Music
University of Southampton 

The environment

The Postgraduate community

We have an active research community with about 40 postgraduate students. There is a dedicated Music Postgraduate Room within the department, to which all postgraduates have 24-hour access. This provides study spaces for up to twenty students at any one time, computer terminals with word processing and music processing software and email, microfilm and microfiche readers, bookshelves, storage space, and telephone. Our computing laboratory and electronic studio are also available for postgraduate use.

There are regular research seminars, involving presentations by students, staff and visiting speakers, as well as composition workshops; these events are open to all postgraduate students.

Musical life

Our accommodation is adjacent to the Turner Sims Hall, a purpose-built concert hall supporting the most extensive series of professional concerts and workshops of any British university. Many of the visiting artists offer workshops and masterclasses, and the Allegri Quartet visits on a regular basis. We also have resident performers who work with students as well as playing in concert; at present these include David Owen Norris (piano), Jane Chapman (harpsichord), Mark Levy (viol consort), and Pamela Thorby (recorder consort). Associate ensembles include the Orlando Consort, Music Secreta, and Concordia. Our large undergraduate performance programme offers many opportunities for postgraduates interested in accompaniment and conducting, and our twice weekly lunchtime concerts provide a forum for postgraduates to perform as soloists and in ensembles, as well as a key part of the composition programme.

The Library

Southampton offers excellent resources for studying music at postgraduate level. The University's Hartley Library has extensive holdings of music, books, and periodicals, and includes a unique collection of Mahler's conducting scores with his autograph annotations (the Anna Mahler Collection). It has recently acquired several large collections of early audio recordings (including the Norman Del Mar Collection), together with a range of hard-to-find discographic materials, and this provides an excellent resource for studies in twentieth-century performance practice.
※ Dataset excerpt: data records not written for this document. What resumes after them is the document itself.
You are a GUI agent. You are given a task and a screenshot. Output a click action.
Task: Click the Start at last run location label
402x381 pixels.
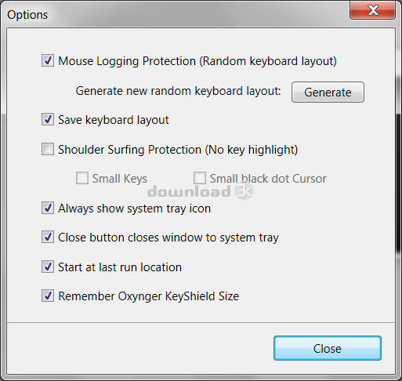point(120,267)
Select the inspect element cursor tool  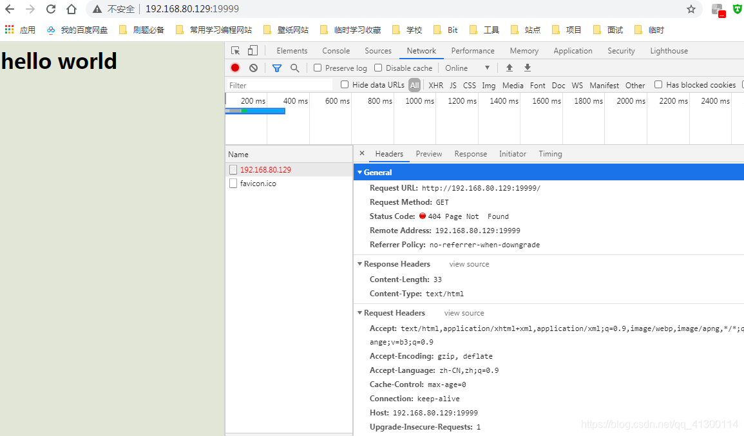point(235,50)
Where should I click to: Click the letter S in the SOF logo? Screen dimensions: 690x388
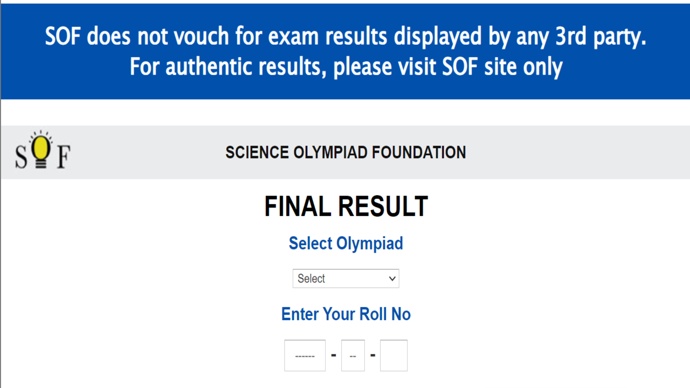tap(21, 157)
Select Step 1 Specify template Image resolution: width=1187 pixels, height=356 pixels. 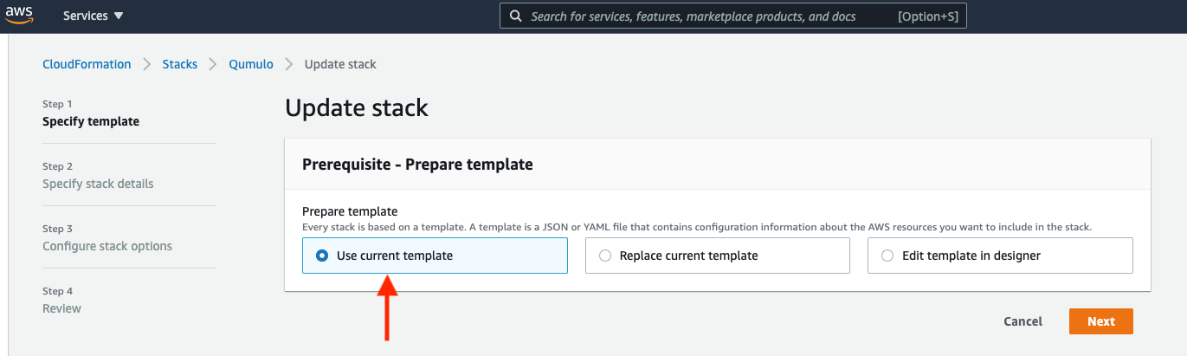coord(91,113)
There is also a CD library with over 5000 recordings (including many reissues of historical recordings as well as a wide range of classical, contemporary, popular, and world musics). And of course there are extensive computing facilities for word processing, music processing, library catalogue and database consultation (including on-line access to RILM Abstracts, Music Index, and the second edition of the New Grove Encyclopedia), as well as the Internet.

Instruments

We possess an outstanding collection of historical and modern instruments, located in the Turner Sims Hall. There is a fine classical organ by Peter Collins, together with three harpsichords: French-and German-style instruments by Milan Misina and Robert Goble, and a particularly fine Ruckers copy by Mackinnon and Waitzman. There are also concert grand pianos by Steinway. All these instruments are available for student use as well as by visiting professionals. We also have a lute, a chest of viols, a consort of recorders, and a Baroque string quartet.